Apr 2, 2004

passion

just got back from the passion. i gotta say - i understand much more about jesus' love for us, and what it means to love. really. corny, but i mean - you just gotta watch this film for the message. you hear bout the gore, the violence, the hatred, the anti-semitism. heck, you may have your own critique about the film, how it was shot, the soundtrack, the script, the language, the storyline, the somewhat catholic interpretations, whatever.... the plain and simple fact is that this is a true story. i read my bible and saw most of them 'cheesy' films before... but the passion just plain gets it. dying on the cross was the most disgraceful, humiliating, painful way to die. it was absolutely shameful. and that is/was the whole purpose to jesus' life here on earth - to suffer and to bear all that pain, agony, and death for us...

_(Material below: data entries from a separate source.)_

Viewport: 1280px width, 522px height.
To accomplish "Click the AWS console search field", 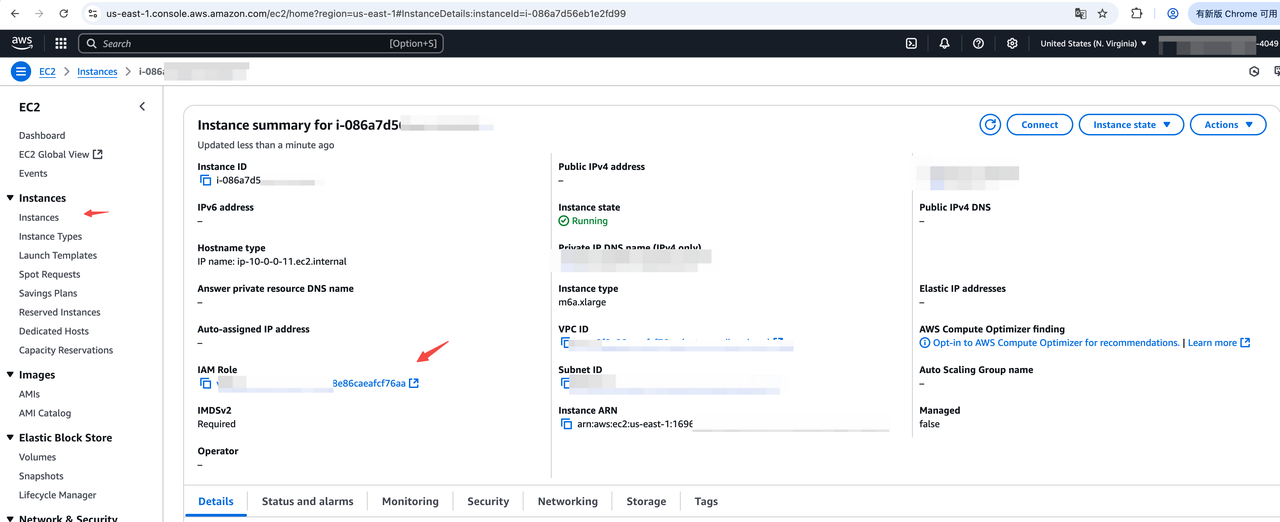I will (260, 43).
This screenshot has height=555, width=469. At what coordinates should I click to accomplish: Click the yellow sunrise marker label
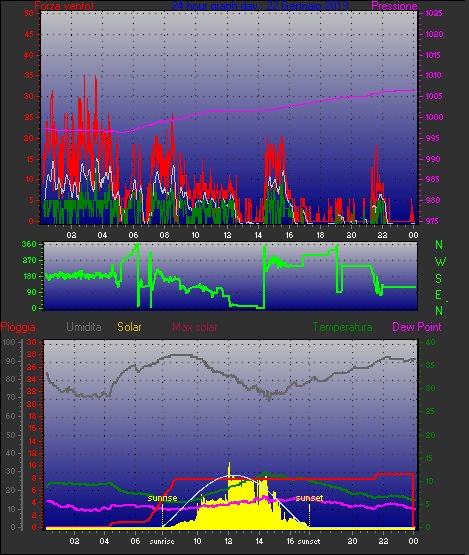162,498
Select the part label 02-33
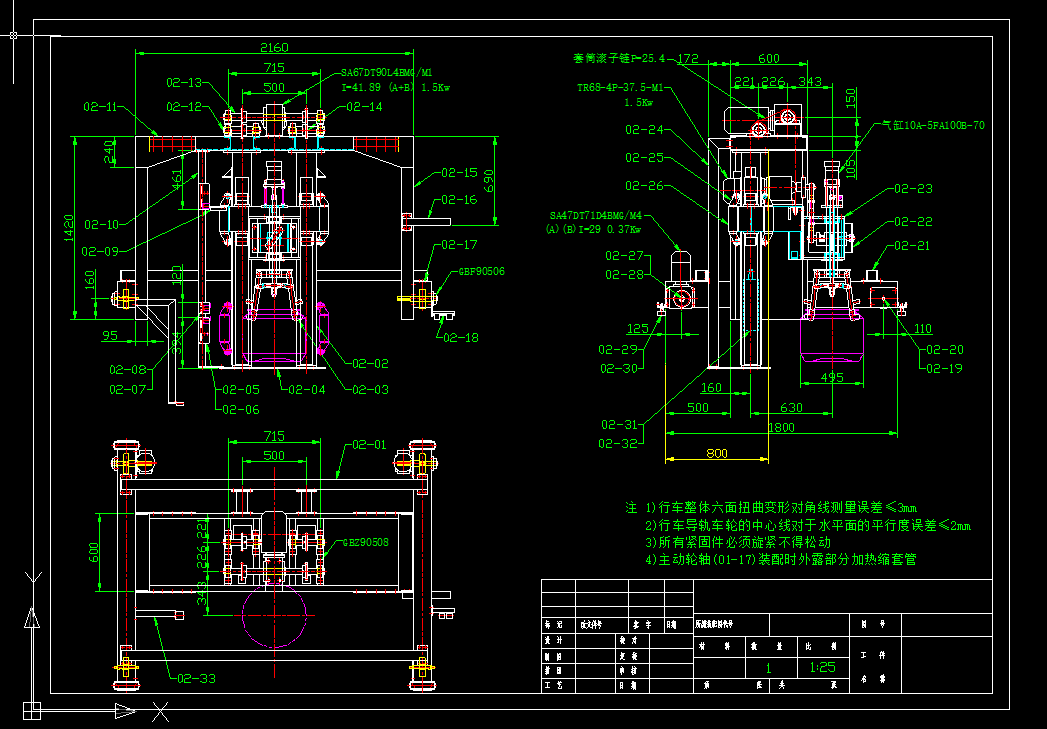 point(196,678)
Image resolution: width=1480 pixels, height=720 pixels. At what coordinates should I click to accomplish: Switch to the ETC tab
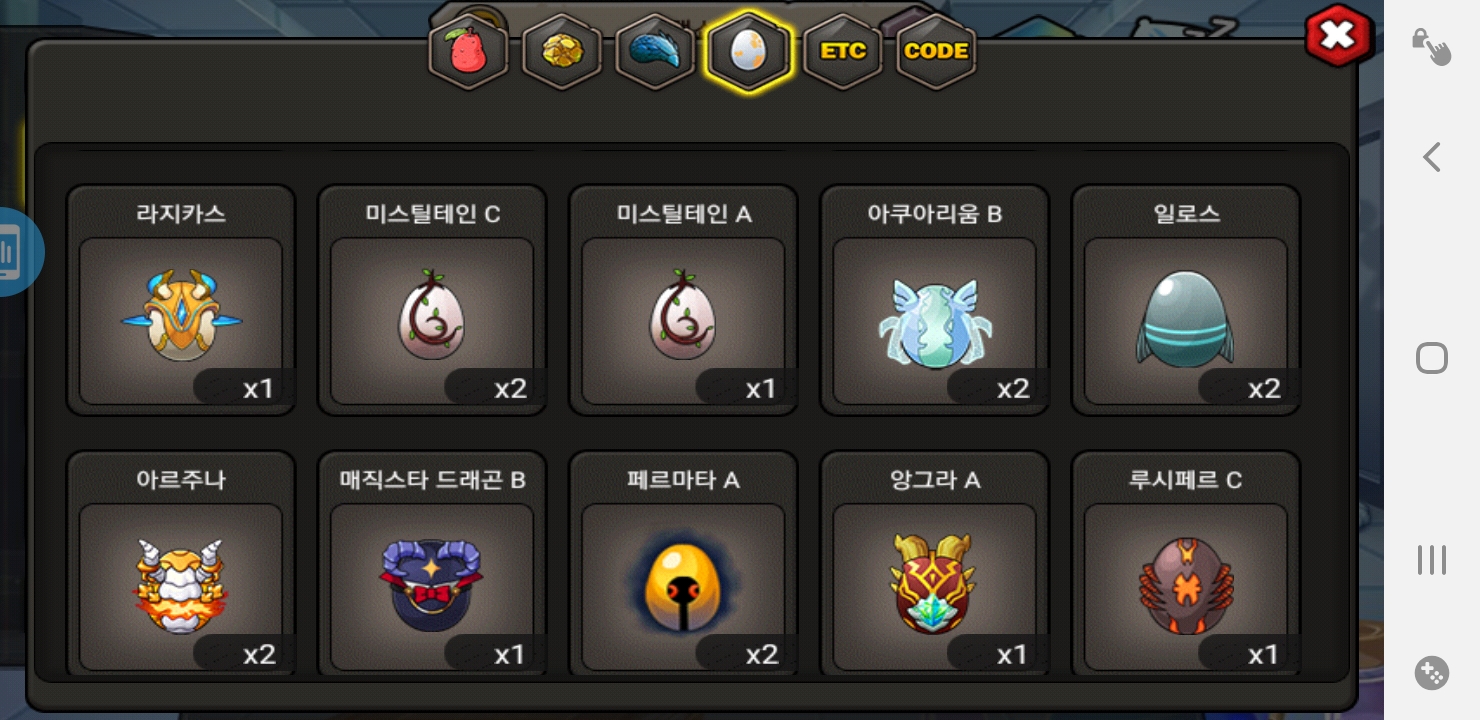[x=843, y=51]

i sometimes say - well - god doesn't get my pain, my sorrows... god doesn't understand about needing money to live... god doesn't know what it's like in this day and age - about what one needs to get by.... god didn't have friends like mine! and the pressures of 'friendship'!!!! how could he understand? ok - so the movie might have exaggerated to some extent, but to how much? i can't even begin to understand how, why. i can't even comprehend trying to be in that position. all i know is that each time i start to complain, each time i'm in one of my moods where i'm dissatisfied with anything and everything - i put jesus right back in that position - marching him toward golgotha, and hammering him to that cross. it was real tough to sit thru that and know that i put him back there on a regular basis....

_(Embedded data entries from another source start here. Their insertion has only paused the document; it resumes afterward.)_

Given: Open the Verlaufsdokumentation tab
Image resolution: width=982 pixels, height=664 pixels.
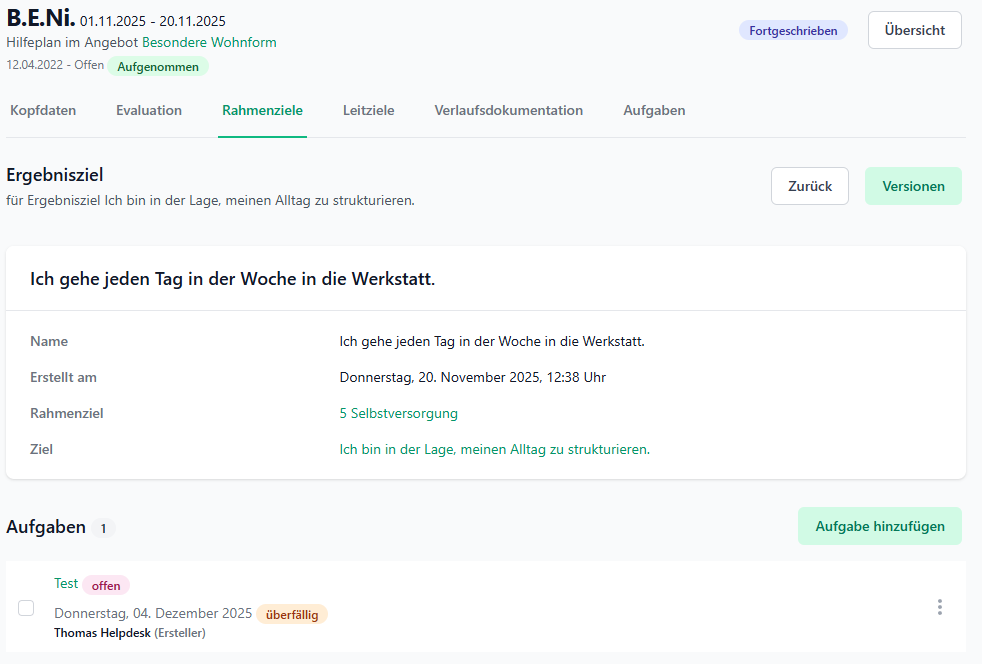Looking at the screenshot, I should pos(508,111).
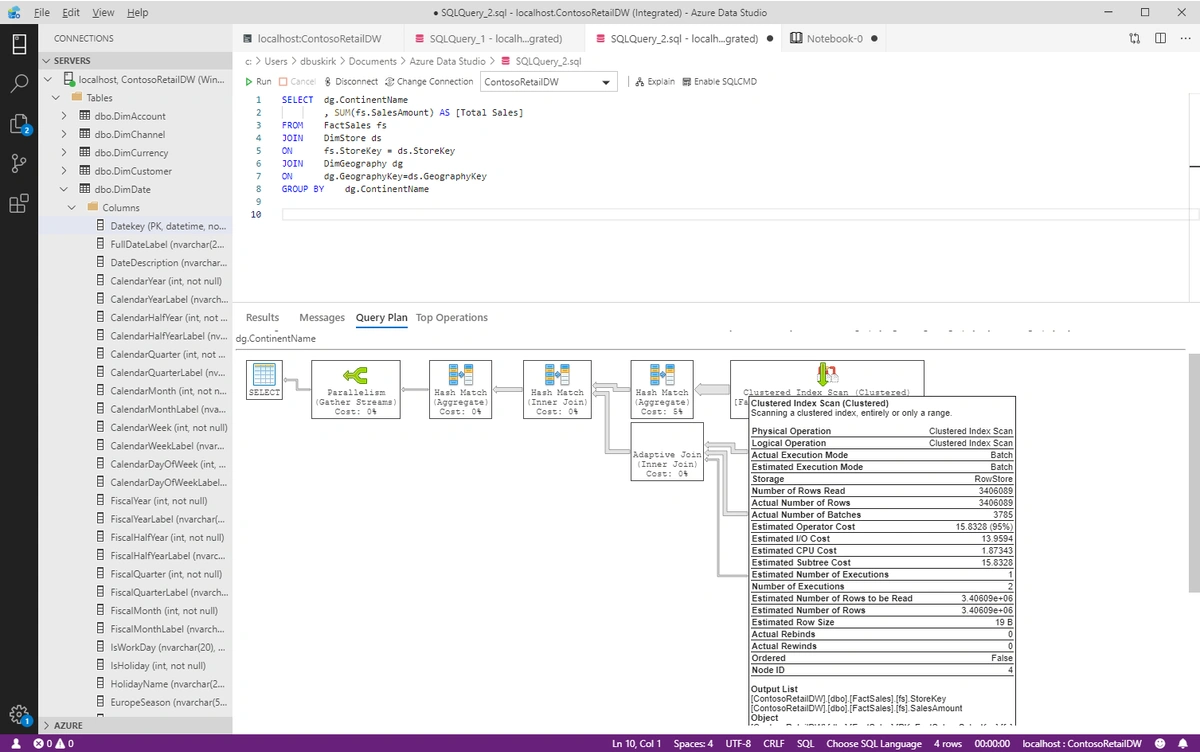Image resolution: width=1200 pixels, height=752 pixels.
Task: Click the notifications bell in status bar
Action: [1184, 744]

so yeah - it's not about what could have made this a better movie, or what mel shoulda woulda coulda done. this movie's merit stands on its own. i dunno. all i know is that i'm blessed to have gained a li'l bit of wisdom in the fear of god. beyond that - i don't know nuthin. it's tough to not have a reaction after something like that. it wasn't so much upsetting, guilt-ridden feelings, but more that i could not say for sure whether i would go to those kind of lengths for people i love. i could say i would, but until the time comes, that uncertainty of myself just kills me...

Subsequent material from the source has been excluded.